What is asked: Convert the rows below into a JSON list of strings, with one string per line and no entries for blank lines.

-- Data provided start --

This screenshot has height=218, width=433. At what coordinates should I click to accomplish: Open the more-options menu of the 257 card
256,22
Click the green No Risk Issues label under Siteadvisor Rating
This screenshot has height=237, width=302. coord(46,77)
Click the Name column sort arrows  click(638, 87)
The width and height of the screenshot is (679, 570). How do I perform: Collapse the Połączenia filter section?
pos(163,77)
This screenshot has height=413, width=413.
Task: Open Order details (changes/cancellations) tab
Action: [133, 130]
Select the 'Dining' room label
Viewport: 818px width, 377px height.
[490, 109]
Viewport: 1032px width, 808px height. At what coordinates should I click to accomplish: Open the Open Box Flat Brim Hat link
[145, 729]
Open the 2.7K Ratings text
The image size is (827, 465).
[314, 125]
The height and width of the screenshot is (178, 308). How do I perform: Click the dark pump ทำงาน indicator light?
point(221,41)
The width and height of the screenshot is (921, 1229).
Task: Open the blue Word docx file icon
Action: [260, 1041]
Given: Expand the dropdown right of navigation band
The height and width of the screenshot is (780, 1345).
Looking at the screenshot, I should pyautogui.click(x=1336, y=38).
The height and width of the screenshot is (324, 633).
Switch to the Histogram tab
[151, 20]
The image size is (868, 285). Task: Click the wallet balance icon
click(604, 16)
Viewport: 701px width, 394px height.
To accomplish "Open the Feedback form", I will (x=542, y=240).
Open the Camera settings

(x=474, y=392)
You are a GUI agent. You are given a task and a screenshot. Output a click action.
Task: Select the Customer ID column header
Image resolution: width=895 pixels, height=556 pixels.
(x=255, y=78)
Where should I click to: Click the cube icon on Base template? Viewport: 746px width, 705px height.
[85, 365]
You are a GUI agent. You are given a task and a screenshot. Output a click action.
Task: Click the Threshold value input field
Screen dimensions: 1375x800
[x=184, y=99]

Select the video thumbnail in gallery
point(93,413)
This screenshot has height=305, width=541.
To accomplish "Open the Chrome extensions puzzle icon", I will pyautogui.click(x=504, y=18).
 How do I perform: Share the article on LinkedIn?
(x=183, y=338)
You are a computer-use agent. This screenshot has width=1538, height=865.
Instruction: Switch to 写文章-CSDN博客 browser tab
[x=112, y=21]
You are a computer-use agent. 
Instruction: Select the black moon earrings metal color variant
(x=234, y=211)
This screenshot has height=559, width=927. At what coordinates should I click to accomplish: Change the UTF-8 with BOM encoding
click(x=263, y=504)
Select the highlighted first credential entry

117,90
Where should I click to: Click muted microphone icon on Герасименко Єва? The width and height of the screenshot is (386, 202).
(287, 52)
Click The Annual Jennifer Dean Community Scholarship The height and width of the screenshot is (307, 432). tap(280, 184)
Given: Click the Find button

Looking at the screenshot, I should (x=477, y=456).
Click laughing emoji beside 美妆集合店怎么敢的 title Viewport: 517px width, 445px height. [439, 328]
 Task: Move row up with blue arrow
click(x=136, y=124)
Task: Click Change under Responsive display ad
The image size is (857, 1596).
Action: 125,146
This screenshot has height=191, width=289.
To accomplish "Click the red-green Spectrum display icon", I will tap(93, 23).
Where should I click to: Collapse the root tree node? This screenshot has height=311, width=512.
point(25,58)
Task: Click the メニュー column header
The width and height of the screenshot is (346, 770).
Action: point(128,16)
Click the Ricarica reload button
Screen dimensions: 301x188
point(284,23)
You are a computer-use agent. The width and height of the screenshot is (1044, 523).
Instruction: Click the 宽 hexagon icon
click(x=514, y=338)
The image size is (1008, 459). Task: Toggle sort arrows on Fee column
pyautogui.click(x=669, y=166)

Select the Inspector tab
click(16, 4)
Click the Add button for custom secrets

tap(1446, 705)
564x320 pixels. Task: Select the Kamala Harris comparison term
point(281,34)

-- Data provided end --

Answer to this problem:
[
  "This screenshot has height=218, width=433. At what coordinates should I click to accomplish: Open the more-options menu of the 257 card",
  "256,22",
  "Click the green No Risk Issues label under Siteadvisor Rating",
  "This screenshot has height=237, width=302. coord(46,77)",
  "Click the Name column sort arrows  click(638, 87)",
  "The width and height of the screenshot is (679, 570). How do I perform: Collapse the Połączenia filter section?",
  "pos(163,77)",
  "This screenshot has height=413, width=413.",
  "Task: Open Order details (changes/cancellations) tab",
  "Action: [133, 130]",
  "Select the 'Dining' room label",
  "Viewport: 818px width, 377px height.",
  "[490, 109]",
  "Viewport: 1032px width, 808px height. At what coordinates should I click to accomplish: Open the Open Box Flat Brim Hat link",
  "[145, 729]",
  "Open the 2.7K Ratings text",
  "The image size is (827, 465).",
  "[314, 125]",
  "The height and width of the screenshot is (178, 308). How do I perform: Click the dark pump ทำงาน indicator light?",
  "point(221,41)",
  "The width and height of the screenshot is (921, 1229).",
  "Task: Open the blue Word docx file icon",
  "Action: [260, 1041]",
  "Given: Expand the dropdown right of navigation band",
  "The height and width of the screenshot is (780, 1345).",
  "Looking at the screenshot, I should pyautogui.click(x=1336, y=38).",
  "The height and width of the screenshot is (324, 633).",
  "Switch to the Histogram tab",
  "[151, 20]",
  "The image size is (868, 285). Task: Click the wallet balance icon",
  "click(604, 16)",
  "Viewport: 701px width, 394px height.",
  "To accomplish \"Open the Feedback form\", I will (x=542, y=240).",
  "Open the Camera settings",
  "(x=474, y=392)",
  "You are a GUI agent. You are given a task and a screenshot. Output a click action.",
  "Task: Select the Customer ID column header",
  "Image resolution: width=895 pixels, height=556 pixels.",
  "(x=255, y=78)",
  "Where should I click to: Click the cube icon on Base template? Viewport: 746px width, 705px height.",
  "[85, 365]",
  "You are a GUI agent. You are given a task and a screenshot. Output a click action.",
  "Task: Click the Threshold value input field",
  "Screen dimensions: 1375x800",
  "[x=184, y=99]",
  "Select the video thumbnail in gallery",
  "point(93,413)",
  "This screenshot has height=305, width=541.",
  "To accomplish \"Open the Chrome extensions puzzle icon\", I will pyautogui.click(x=504, y=18).",
  " How do I perform: Share the article on LinkedIn?",
  "(x=183, y=338)",
  "You are a computer-use agent. This screenshot has width=1538, height=865.",
  "Instruction: Switch to 写文章-CSDN博客 browser tab",
  "[x=112, y=21]",
  "You are a computer-use agent. ",
  "Instruction: Select the black moon earrings metal color variant",
  "(x=234, y=211)",
  "This screenshot has height=559, width=927. At what coordinates should I click to accomplish: Change the UTF-8 with BOM encoding",
  "click(x=263, y=504)",
  "Select the highlighted first credential entry",
  "117,90",
  "Where should I click to: Click muted microphone icon on Герасименко Єва? The width and height of the screenshot is (386, 202).",
  "(287, 52)",
  "Click The Annual Jennifer Dean Community Scholarship The height and width of the screenshot is (307, 432). tap(280, 184)",
  "Given: Click the Find button",
  "Looking at the screenshot, I should (x=477, y=456).",
  "Click laughing emoji beside 美妆集合店怎么敢的 title Viewport: 517px width, 445px height. [439, 328]",
  " Task: Move row up with blue arrow",
  "click(x=136, y=124)",
  "Task: Click Change under Responsive display ad",
  "The image size is (857, 1596).",
  "Action: 125,146",
  "This screenshot has height=191, width=289.",
  "To accomplish \"Click the red-green Spectrum display icon\", I will tap(93, 23).",
  "Where should I click to: Collapse the root tree node? This screenshot has height=311, width=512.",
  "point(25,58)",
  "Task: Click the メニュー column header",
  "The width and height of the screenshot is (346, 770).",
  "Action: point(128,16)",
  "Click the Ricarica reload button",
  "Screen dimensions: 301x188",
  "point(284,23)",
  "You are a computer-use agent. The width and height of the screenshot is (1044, 523).",
  "Instruction: Click the 宽 hexagon icon",
  "click(x=514, y=338)",
  "The image size is (1008, 459). Task: Toggle sort arrows on Fee column",
  "pyautogui.click(x=669, y=166)",
  "Select the Inspector tab",
  "click(16, 4)",
  "Click the Add button for custom secrets",
  "tap(1446, 705)",
  "564x320 pixels. Task: Select the Kamala Harris comparison term",
  "point(281,34)"
]